Kemudian, yang diceritakan kisah asal-muasal bukan hanya para jagoan Hollywood dari komik atau franchise yang sudah usang. Tokoh-tokoh novel atau dongeng pun mereka bikin kisah muasalnya dengan target penonton baru, generasi kiwari. Beberapa kisah dongeng klasik dibuatkan versi muasalnya dengan sentuhan berbeda, mulai dari Alice in Wonderland, Snow White, Sleeping Beauty, Oz hingga Cinderella.
Di masa ini, bahkan novel detektif Sherlock Holmes juga diberi sentuhan kontemporer lewat versi layar lebarnya yang digawangi Guy Ritchie. Mantan suami Madonna ini memberi sentuhan baru pada kisah klasik Sherlock Holmes. Ia menggabungkan London abad ke-19 dengan nuansa kumuh ala Dickensian dengan narasi gaya Tarantinoesque. Meski tak berdarah Inggris, Robert Downey Jr. berhasil menghidupkan sosok sang detektif jadi nyeleneh, berbeda dengan gambaran Sherlock Holmes yang dikenal orang sebelumnya.
Gaya Sherlock Holmes-nya Guy Ritchie ini yang kemudian sangat terasa saat menonton Victor Frankenstein. Alih-alih bersetia pada novelnya, sutradara Paul McGuigan (sebelumnya membuat Lucky Number Slevin) serta penulis Max Landis (menulis Chronicle dan American Ultra) ingin mengajak penonton menikmati cerita horor berbau fiksi ilmiah Frankenstein dengan sentuhan baru.
Namun ya itu tadi, masalahnya pendekatan yang dilakukannya tak sepenuhnya baru. Penonton yang jeli, terutama bagi mereka yang menyukai Sherlock Holmes versi Guy Ritchie akan mendapati kemiripan gaya mulai dari awal cerita, saat tokoh kita, seorang pria bungkuk tak bernama menyelamatkan seorang wanita anggota sirkus.
Pria bungkuk itu (diperankan Daniel Radcliffe si Harry Potter) yang memiliki bakat alam seorang dokter, lalu direkrut menjadi asisten Victor Frankenstein (James McAvoy), ilmuwan yang punya ambisi gila: menghidupkan makhluk yang sudah mati.
Victor lalu menamai sang asisten Igor dan menyembuhkan penyakit yang membuatnya jadi bungkuk.

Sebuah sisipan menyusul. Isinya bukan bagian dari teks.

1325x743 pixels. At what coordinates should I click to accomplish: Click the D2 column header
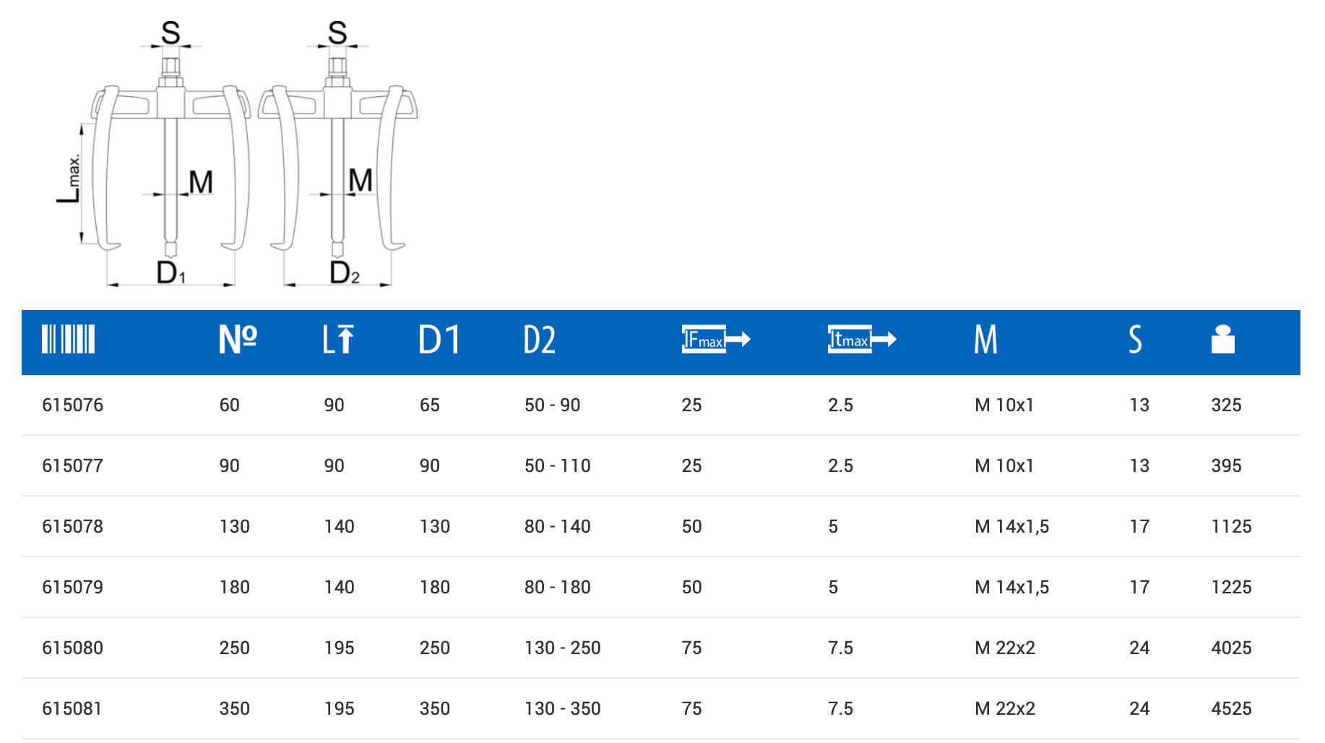pyautogui.click(x=540, y=339)
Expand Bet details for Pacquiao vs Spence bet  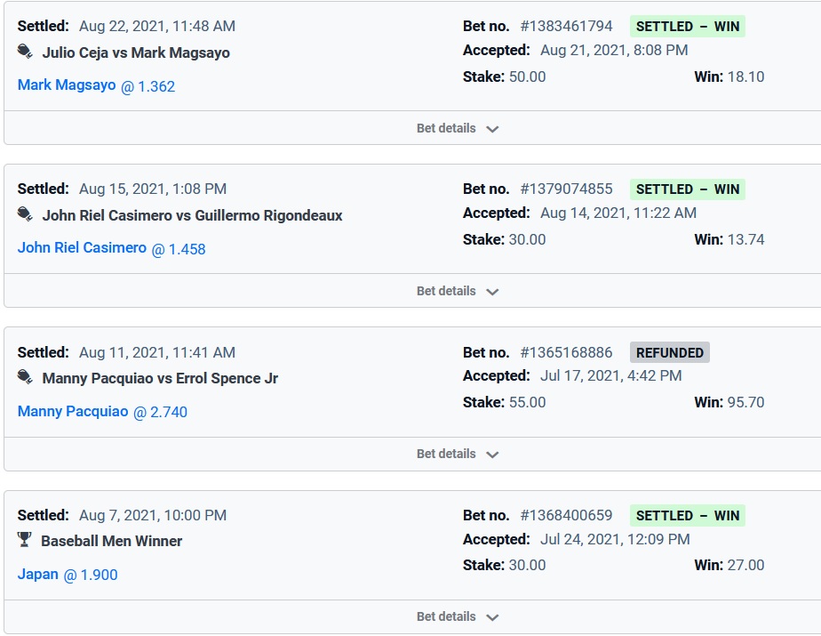(x=457, y=454)
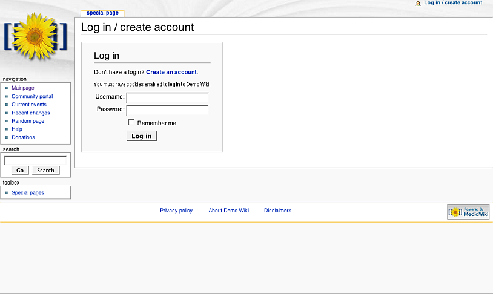Go to Recent changes
493x294 pixels.
pyautogui.click(x=30, y=113)
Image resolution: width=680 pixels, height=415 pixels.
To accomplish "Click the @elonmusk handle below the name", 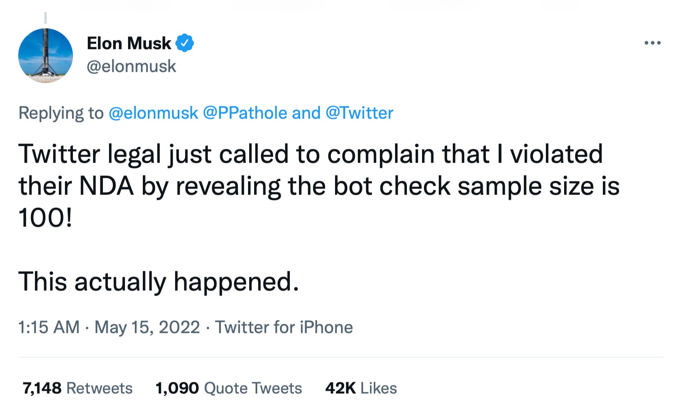I will [x=131, y=67].
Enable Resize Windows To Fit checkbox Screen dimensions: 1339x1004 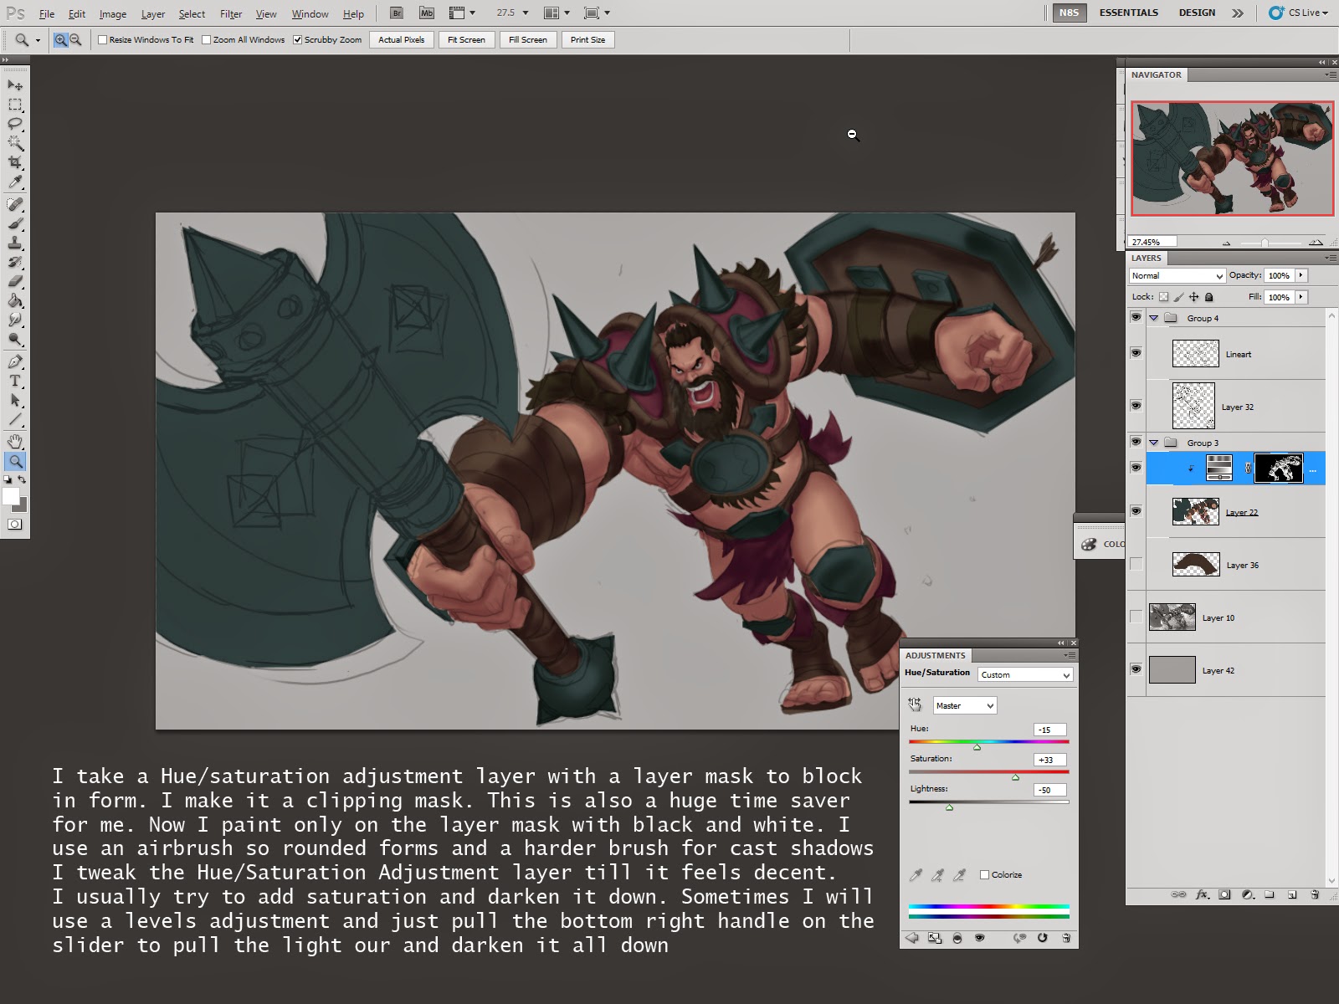[x=103, y=40]
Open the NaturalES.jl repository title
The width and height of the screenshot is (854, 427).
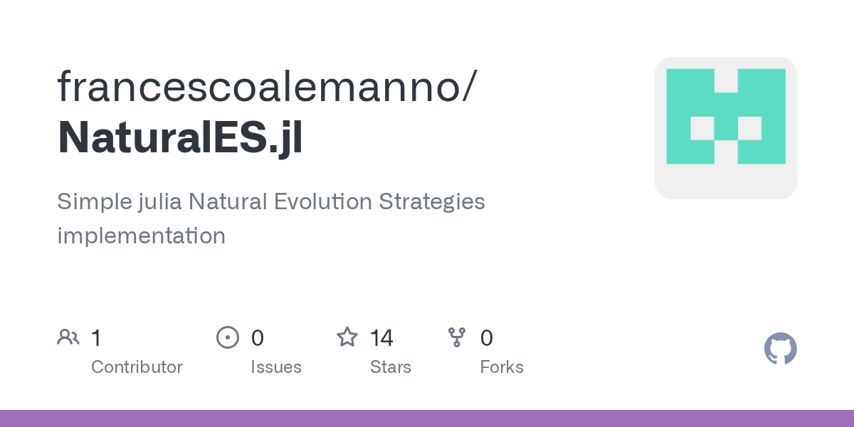click(180, 137)
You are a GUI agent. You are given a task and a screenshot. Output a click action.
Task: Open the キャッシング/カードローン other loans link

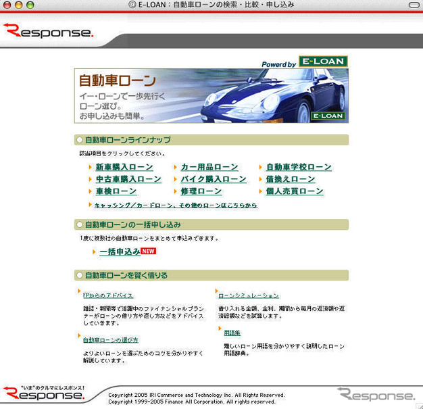tap(176, 205)
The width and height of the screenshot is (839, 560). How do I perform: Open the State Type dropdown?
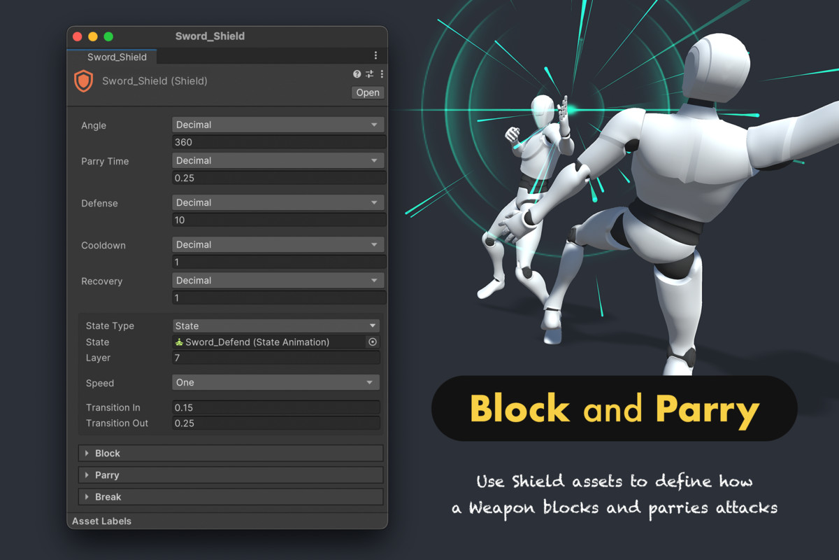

Mereka berkolaborasi mewujudkan ambisi Victor. Pertama, menghidupkan makhluk gabungan berbagai tubuh binatang, dan kemudian dari berbagai potongan tubuh mayat.
Menonton filmnya, terasa sosok Victor yang diperankan McAvoy sangat ingin menarik perhatian kita dengan polahnya. Persis Robert Downey Jr. di Sherlock Holmes, Victor di sini pun punya perangai yang sama, seorang jenius yang punya tingkat percaya diri tinggi dan kadang menyebalkan.
Di lain pihak, Igor yang dimainkan Radcliffe juga seperti Dr. Watson yang dimainkan Jude Law di Sherlock Holmes-nya Ritchie. Seperti Dr. Watson, Igor menjadi penjaga moral bagi Victor, penasihat kalau yang dilakukannya menyalahi kodrat alam.
Dengan kesamaan gaya begitu, film Victor Frankenstein ini tak beruntung. Inovasinya dianggap tak original. Alih-alih menarik perhatian, akting McAvoy malah terasa over-acting. Yang tampak tak bermasalah di film ini justru Daniel Radcliffe. Perubahannya dari si bungkuk jadi pria tampan seperti halnya itik buruk rupa menjadi angsa cantik.
Ia masih berhasil menawan hati perempuan yang pernah jatuh cinta padanya lewat Harry Potter.
Pada akhirnya, Victor Frankenstein mungkin takkan dicatat sebagai sebuah reboot yang berhasil. Namun sebagai sebuah upaya Hollywood berkreasi, film ini patut dapat kesempatan kedua. Mungkin lain kali dengan gaya berbeda, dan kemasan yang tak mirip Sherlock Holmes-nya Guy Ritchie. (Ade/Rul)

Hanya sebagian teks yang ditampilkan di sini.